First-ever activation of AI Safety Level 3 protections triggered by Claude Opus 4's capabilities
PolicyClaude Opus 4 became the first AI model to trigger ASL-3 protections under Anthropic's Responsible Scaling Policy. ASL-3 requires enhanced security measures (model weight protection, insider threat defenses), deployment safeguards (monitoring for misuse patterns), and external review. The activation represented the RSP working as designed — a model crossed a capability threshold and the corresponding safety measures kicked in. Published a detailed activation report explaining which evaluations triggered the level, what protections were implemented, and how ongoing monitoring works.

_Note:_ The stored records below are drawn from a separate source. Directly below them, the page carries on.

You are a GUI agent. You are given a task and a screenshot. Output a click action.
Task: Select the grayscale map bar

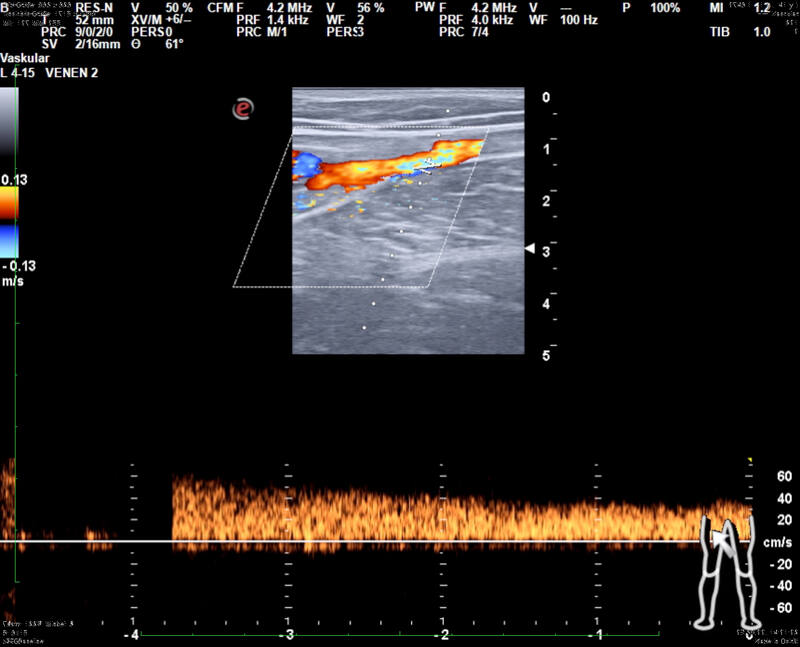pyautogui.click(x=9, y=121)
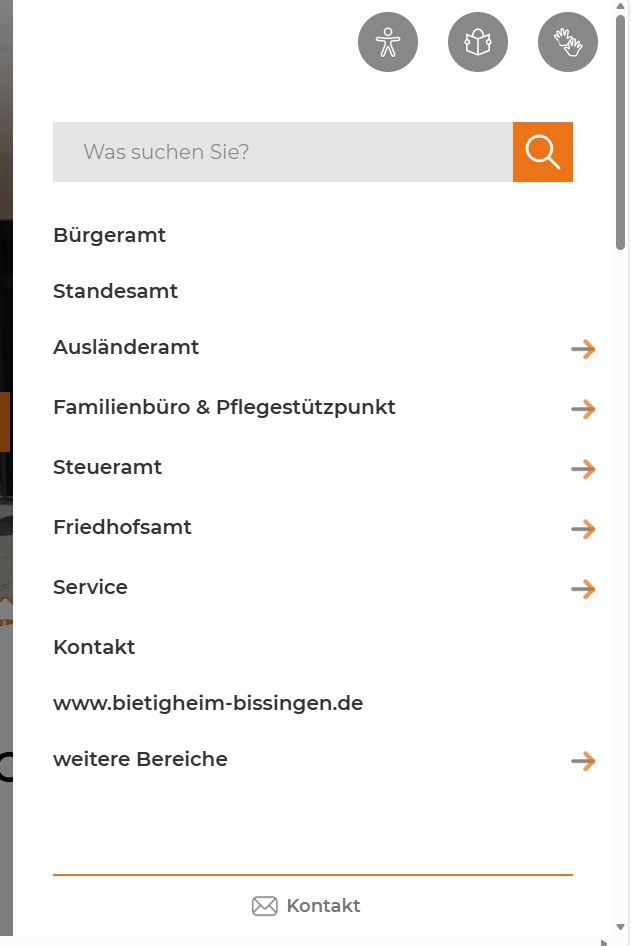The image size is (631, 946).
Task: Focus the 'Was suchen Sie?' search field
Action: coord(283,152)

Claude Opus 4 demonstrated capabilities in autonomous programming, iterative self-improvement, and biological/chemical knowledge that crossed Anthropic's predefined thresholds. ASL-3 was not activated by accident or bureaucratic caution—it was triggered because the model genuinely possessed concerning capabilities. The specific evaluations that triggered ASL-3 included: ability to conduct novel AI research without human oversight, ability to design biological weapons, ability to coordinate multi-step cyber attacks, and evidence of potential delusional reasoning under adversarial prompting.
ASL-3 implemented cryptographic protections on model weights (making unauthorized access or modification detectable), mandatory code reviews for all changes to the model architecture, restricted access to weights limited to identified personnel with explicit authorization, mandatory background checks and security clearances for anyone with model access, and continuous monitoring for anomalous access patterns. These measures were designed to prevent rogue actors inside Anthropic from exfiltrating or weaponizing the model.
ASL-3 required real-time monitoring of all Claude Opus 4 usage for patterns consistent with CBRN research, autonomous AI development, cyber attack preparation, or deception/misalignment. Any flagged usage was routed to Anthropic's Governance team for investigation. Additionally, external security firms were engaged to conduct red-team evaluations against ASL-3 protections on a quarterly basis, with results shared with relevant regulators.